• [WORK INSTRUCTION]
Copy the material verbatim, beginning at the line containing "Image resolution: width=1406" and ending after the line containing "so click(x=38, y=567).".

-=-=-=-=-

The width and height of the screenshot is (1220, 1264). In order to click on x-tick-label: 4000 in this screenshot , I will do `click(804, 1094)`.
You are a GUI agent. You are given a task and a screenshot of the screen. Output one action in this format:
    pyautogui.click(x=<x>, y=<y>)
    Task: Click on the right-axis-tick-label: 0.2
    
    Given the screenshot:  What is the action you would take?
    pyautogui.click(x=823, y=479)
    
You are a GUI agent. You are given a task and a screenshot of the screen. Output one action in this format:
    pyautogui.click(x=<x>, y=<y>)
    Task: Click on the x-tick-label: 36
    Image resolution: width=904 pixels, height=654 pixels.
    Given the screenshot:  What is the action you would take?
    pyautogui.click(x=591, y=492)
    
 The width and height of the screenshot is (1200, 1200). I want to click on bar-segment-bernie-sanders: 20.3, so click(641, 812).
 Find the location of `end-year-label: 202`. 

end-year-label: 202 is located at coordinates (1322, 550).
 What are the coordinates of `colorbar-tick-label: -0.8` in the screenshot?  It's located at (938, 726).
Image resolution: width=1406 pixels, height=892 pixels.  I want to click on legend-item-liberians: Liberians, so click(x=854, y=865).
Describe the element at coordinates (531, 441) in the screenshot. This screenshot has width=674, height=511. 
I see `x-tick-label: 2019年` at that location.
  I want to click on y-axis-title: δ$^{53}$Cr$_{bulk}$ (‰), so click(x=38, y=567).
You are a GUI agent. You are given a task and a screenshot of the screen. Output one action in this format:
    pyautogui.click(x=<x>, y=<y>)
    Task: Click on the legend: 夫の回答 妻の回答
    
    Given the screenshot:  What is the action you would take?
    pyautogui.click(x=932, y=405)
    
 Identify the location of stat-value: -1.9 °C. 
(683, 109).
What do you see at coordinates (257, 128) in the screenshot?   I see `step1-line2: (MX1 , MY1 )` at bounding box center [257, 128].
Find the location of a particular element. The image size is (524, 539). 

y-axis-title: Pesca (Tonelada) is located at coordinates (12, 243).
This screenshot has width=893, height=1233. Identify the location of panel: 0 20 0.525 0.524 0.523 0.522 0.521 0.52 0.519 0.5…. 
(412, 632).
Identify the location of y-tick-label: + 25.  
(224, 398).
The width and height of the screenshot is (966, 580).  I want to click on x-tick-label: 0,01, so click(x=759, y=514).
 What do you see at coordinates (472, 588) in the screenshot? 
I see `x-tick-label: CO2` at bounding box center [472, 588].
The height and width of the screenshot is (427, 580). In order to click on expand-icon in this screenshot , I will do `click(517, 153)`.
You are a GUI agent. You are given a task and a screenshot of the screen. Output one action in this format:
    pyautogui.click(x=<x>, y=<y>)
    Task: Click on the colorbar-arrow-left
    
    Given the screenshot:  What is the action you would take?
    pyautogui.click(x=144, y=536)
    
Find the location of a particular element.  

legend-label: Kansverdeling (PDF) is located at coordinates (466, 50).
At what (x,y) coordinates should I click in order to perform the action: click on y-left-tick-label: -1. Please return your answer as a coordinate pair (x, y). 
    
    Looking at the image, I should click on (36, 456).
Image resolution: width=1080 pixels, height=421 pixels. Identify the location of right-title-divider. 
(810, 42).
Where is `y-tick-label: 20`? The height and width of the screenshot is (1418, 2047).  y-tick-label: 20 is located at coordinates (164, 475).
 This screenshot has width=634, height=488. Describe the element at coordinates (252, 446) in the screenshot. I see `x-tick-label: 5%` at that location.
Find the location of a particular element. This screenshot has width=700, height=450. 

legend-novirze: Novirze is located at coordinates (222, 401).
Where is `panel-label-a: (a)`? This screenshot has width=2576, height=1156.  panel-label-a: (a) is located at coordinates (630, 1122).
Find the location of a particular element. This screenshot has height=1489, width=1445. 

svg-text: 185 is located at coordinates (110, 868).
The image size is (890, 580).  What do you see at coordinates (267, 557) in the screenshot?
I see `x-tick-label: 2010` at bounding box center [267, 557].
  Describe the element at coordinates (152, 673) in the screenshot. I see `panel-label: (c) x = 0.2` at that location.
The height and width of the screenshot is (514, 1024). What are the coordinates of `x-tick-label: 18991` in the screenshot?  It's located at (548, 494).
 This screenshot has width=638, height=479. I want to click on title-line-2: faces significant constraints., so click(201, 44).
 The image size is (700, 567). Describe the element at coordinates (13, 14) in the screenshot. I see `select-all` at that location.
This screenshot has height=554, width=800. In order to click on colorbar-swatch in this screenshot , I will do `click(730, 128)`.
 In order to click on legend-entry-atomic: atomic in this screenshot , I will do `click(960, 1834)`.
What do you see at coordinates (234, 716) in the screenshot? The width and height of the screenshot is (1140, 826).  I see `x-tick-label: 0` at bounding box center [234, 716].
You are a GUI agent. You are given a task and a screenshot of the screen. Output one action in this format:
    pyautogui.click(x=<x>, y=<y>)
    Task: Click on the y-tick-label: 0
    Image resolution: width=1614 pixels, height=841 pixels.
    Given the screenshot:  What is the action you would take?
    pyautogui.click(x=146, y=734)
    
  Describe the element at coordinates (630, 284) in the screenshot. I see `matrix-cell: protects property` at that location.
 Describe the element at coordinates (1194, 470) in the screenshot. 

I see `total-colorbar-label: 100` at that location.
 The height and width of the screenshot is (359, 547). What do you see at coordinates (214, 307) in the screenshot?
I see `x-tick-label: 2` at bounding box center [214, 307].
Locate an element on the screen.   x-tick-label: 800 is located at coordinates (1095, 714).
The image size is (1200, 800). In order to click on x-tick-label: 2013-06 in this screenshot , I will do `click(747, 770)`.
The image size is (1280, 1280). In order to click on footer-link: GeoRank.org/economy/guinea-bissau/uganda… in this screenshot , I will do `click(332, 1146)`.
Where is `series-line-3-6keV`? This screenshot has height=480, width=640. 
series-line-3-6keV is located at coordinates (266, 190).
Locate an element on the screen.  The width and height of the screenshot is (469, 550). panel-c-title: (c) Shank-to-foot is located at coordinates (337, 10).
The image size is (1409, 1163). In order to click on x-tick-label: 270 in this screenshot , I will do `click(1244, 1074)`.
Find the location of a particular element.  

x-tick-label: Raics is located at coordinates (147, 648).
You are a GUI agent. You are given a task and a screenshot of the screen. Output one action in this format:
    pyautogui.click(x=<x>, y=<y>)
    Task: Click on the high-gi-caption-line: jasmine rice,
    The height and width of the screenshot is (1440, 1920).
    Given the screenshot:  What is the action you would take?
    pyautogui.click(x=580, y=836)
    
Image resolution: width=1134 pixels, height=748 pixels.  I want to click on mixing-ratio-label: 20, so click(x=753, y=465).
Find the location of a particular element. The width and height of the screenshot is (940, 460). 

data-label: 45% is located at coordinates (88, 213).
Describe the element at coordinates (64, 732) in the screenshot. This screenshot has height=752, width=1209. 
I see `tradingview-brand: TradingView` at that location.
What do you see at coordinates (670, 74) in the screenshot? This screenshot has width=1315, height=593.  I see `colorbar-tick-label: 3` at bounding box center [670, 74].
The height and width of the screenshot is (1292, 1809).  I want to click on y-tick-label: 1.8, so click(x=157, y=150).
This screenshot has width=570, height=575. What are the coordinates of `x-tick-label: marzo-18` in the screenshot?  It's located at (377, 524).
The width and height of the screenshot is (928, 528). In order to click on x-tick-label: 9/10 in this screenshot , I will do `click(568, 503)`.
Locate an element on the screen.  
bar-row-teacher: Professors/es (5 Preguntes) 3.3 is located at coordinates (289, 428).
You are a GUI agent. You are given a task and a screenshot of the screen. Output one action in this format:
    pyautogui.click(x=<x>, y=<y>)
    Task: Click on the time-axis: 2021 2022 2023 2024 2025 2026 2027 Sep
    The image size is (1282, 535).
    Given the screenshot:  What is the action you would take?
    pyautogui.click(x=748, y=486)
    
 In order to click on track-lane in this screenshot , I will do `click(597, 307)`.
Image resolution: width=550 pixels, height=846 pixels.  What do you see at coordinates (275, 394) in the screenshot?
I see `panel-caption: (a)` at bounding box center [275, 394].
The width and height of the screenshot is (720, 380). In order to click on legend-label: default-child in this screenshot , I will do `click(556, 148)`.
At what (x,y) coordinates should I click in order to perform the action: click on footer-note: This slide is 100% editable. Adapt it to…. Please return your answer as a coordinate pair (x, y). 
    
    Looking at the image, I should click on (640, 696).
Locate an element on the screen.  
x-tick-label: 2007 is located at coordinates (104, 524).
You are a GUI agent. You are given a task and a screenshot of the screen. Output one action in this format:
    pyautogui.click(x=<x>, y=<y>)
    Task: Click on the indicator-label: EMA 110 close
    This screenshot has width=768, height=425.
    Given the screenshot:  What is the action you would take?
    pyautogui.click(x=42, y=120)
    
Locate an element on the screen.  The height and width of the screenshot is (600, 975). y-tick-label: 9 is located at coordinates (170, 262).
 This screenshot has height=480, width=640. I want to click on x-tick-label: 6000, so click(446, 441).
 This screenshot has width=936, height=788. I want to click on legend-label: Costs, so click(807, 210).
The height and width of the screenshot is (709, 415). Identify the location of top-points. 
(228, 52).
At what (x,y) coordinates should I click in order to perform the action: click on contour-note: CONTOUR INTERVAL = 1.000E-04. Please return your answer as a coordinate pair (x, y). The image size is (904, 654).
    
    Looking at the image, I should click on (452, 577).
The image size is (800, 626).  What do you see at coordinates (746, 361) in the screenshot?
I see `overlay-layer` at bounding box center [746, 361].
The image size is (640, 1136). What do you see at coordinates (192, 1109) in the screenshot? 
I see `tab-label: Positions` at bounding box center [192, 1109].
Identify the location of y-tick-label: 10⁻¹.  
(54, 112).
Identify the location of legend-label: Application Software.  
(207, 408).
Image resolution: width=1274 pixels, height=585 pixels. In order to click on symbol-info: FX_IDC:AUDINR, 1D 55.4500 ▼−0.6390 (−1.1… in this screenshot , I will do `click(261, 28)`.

-=-=-=-=-

• [ANSWER TO THIS PROBLEM]
Image resolution: width=1406 pixels, height=892 pixels.  I want to click on legend-item-liberians: Liberians, so click(x=854, y=865).
Describe the element at coordinates (531, 441) in the screenshot. This screenshot has width=674, height=511. 
I see `x-tick-label: 2019年` at that location.
  I want to click on y-axis-title: δ$^{53}$Cr$_{bulk}$ (‰), so click(x=38, y=567).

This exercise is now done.